The loss comes after tech stocks including Apple, Microsoft and NVIDIA helped fuel a 10% return for the investor in the first half of the year, a rebound from a year earlier when surging inflation weighed on global markets. Inflation remains problematic, Chief Executive Officer Nicolai Tangen said in August, adding that heat and extreme weather linked to climate change make it harder to bring prices under control.
"We were coming from a long period of ultra-low rates and abundant liquidity," Grande said Oct 24. "When rates start to rise, that takes some adjustments to business models that were used to the lower rates," he said. "That, in the shorter run, is what needs to work through the global economy."
Created in the 1990s to invest Norway's oil and gas revenues abroad, the fund owns about 1.5% of global equities, largely tracking a benchmark index based on a framework handed down by parliament.
"We have had 15 or 20 years of globalization and increased cooperation between nations, longer supply chains," Grande said. "That is now changing — there's a lot of talk about derisking, about near-shoring and home-shoring. That's going to have consequences for the companies and their profitability."
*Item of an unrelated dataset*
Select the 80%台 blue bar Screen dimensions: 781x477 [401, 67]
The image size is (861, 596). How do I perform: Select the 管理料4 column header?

The investor has been asked by Norway's finance ministry to provide advice on whether private equity should be added to its portfolio, a possibility last explored by the fund in 2018. It said last month that private equity buyouts have meaningfully outperformed public equities. NBIM lost 3.3% on its unlisted real estate holdings, while the loss on unlisted renewable-energy infrastructure was 2.4%.
The fund had 70.6% in stocks as of the end of September, 27.1% in bonds, 2.2% in unlisted real estate and 0.1% in renewable energy infrastructure.
The government deposited 139 billion kroner ($13 billion) into the fund in the quarter.